_Quoted passage_.
════════════════
2017-12-17 Thread starlight . 2017q4
>My relay ran out of connections once and also crashed once so I followed 
>the suggestions in the "DoS attacks are real (probably)" thread and 
>implemented connection limits in my firewall. Everything has run 
>smoothly since.

I missed this thread, thank you for highlighting it!

>My only concern is how low I can set the number of connections per IP 
>address. Someone wrote a legit client will only open max 2 tcp 
>connections. I'd like this verified before I lower my limits further.

Two connection limit is fine for single-IP clients, but will
penalize multiple clients operating behind NAT IPs.  I've
decided that's too bad for them for the moment. . .

Limiting connections-per-IP fixes it.  I set 

   -m connlimit --connlimit-above 2 --connlimit-mask 32 -j DROP

and obtained good mitigation.  The attacker relies on opening
tons of connections and this simple rules squashes it.  Rule
accumulated 15 million hits over a short span.
════════════════
_Data section_.

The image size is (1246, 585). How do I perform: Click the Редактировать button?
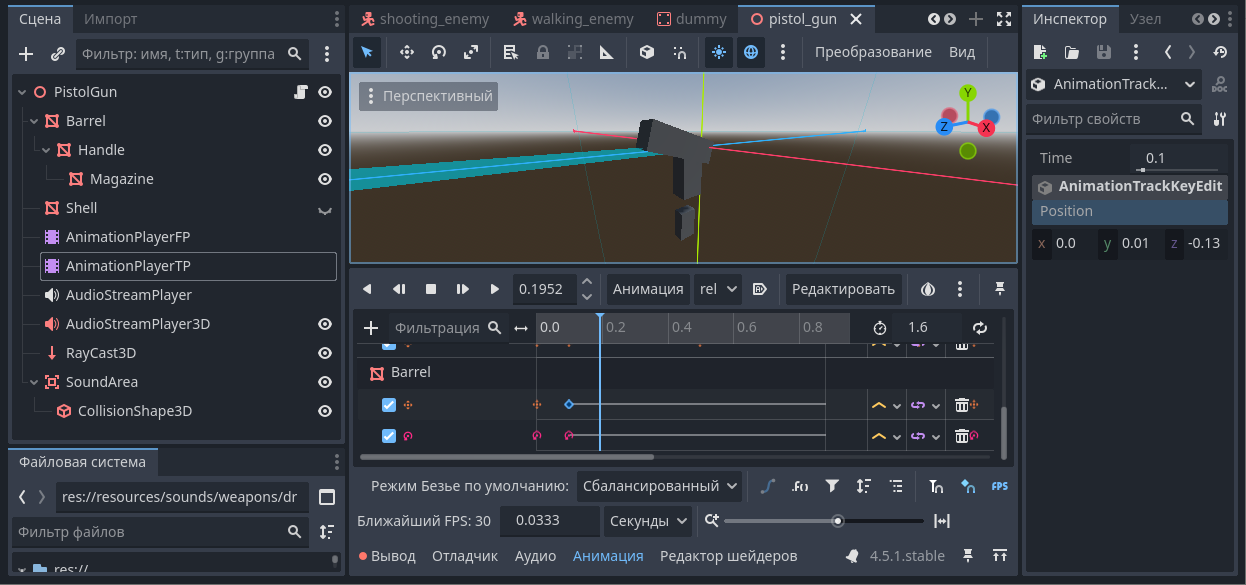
════════════════
_Stated problem_.
Answer these from the mailing-list post on relay connection limits:
1. Which thread's suggestions did the quoted relay operator follow?
2. Which clients does the reply say a two-connection limit will penalize?
3. How many hits did the connlimit rule accumulate?

_Task response_.
1. The "DoS attacks are real (probably)" thread.
2. Multiple clients operating behind NAT IPs.
3. 15 million hits over a short span.